Not content with hoping that the Supreme Court will strike down a program started by the federal government to wipe out as much as $20,000 in student loan debt for individuals, a number of Republicans have started the process of using the Congressional Review Act to keep the program from ever being implemented.
Republicans in both chambers of Congress have introduced a joint resolution demonstrating their disapproval of the program and are attempting to knock down the program, which was introduced last August. Individuals making less than $125,000 per year would have up to $10,000 of their student loan debt forgiven — $20,000 if Pell grants were involved. The plan was expected to wipe out at least some, if not all, of the unpaid student loans for about 40 million individuals.
“President Biden’s so-called student loan forgiveness programs do not make the debt go away, but merely transfer the costs from student loan borrowers onto taxpayers to the tune of hundreds of billions of dollars,” said Rep. Bob Good [R-Va.], one of the sponsors of the joint resolution, in a statement. “Congress should stop these unilateral actions, and I am proud to lead the fight in the House to hold President Biden accountable for his reckless, unfair, and unlawful student loan proposal. I hope all my colleagues will join me and support this effort.”
Opponents to the plan immediately mounted legal challenges and two cases have already made it to the Supreme Court, which heard arguments in the case last month.
The Congressional Review Act gives Congress the power to nullify executive branch rules. It has been used hundreds of times, but only 20 such acts have become law, according to a published report. In order for the resolution to actually be successful under the CRA, it must pass both the House of Representatives and the Senate and then be signed by the president.

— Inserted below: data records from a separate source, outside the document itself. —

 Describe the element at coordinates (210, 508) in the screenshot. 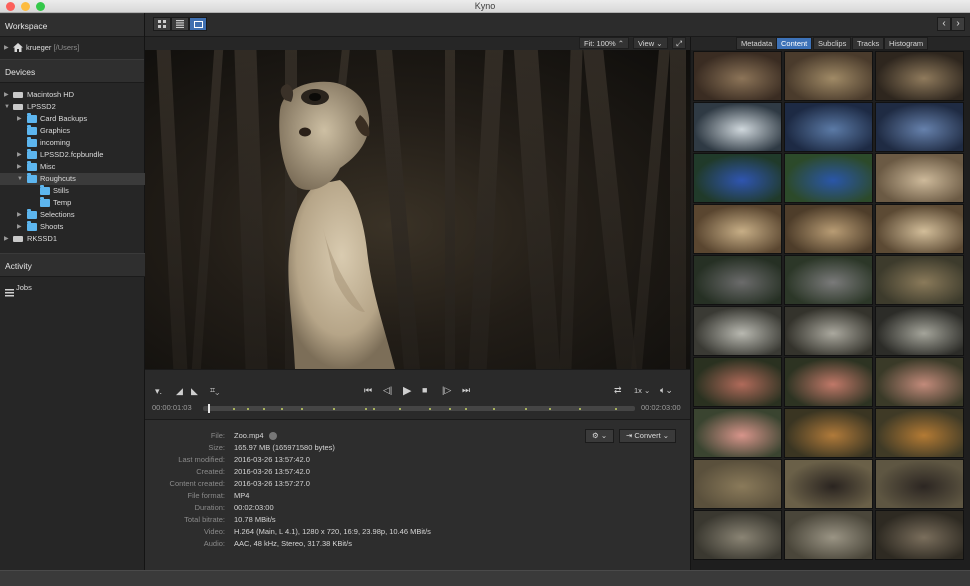

I see `info-key: Duration:` at that location.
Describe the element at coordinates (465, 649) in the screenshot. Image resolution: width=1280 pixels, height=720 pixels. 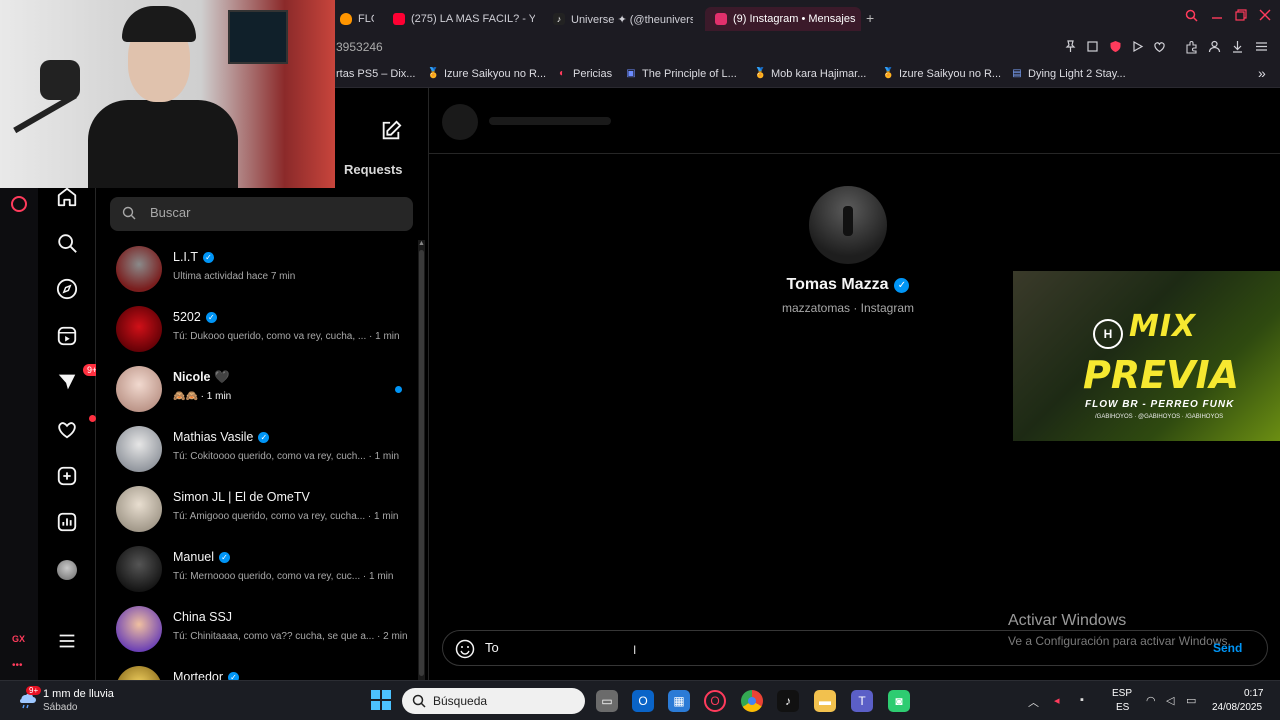
I see `emoji-icon` at that location.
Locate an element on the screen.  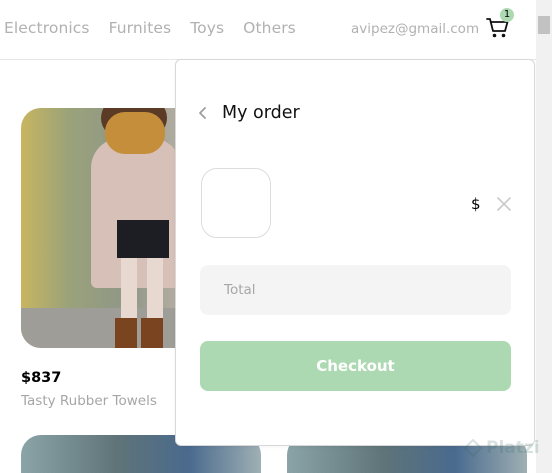
platzi-logo-icon is located at coordinates (473, 448).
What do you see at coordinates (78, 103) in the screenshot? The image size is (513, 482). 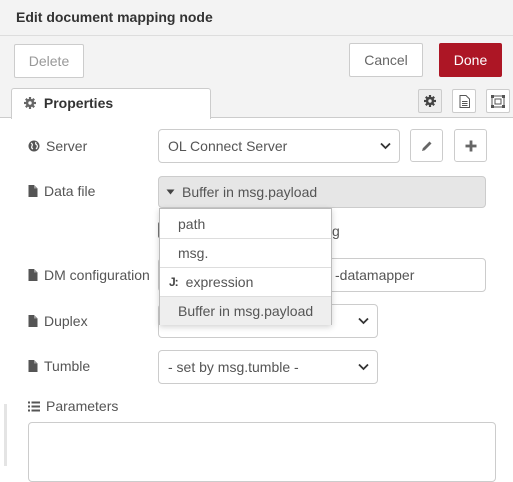 I see `tab-properties-label: Properties` at bounding box center [78, 103].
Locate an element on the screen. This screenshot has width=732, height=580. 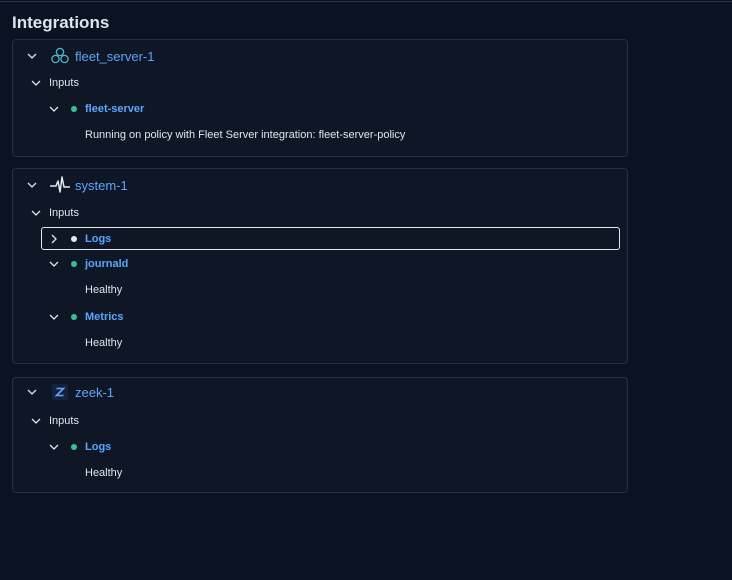
input-name: journald is located at coordinates (106, 264).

In response, Miguel Cardona, the Secretary of Education, accused Republicans of choosing to support the “super wealthy” instead of “hardworking students and borrowers.”
“Republicans in Congress represent millions of borrowers who have applied for student debt relief,” Cardona said, in a statement. “It’s a shame for these borrowers — the overwhelming majority of whom make less than $75,000 a year — and their families that their representatives are working so hard to deny them critical relief.”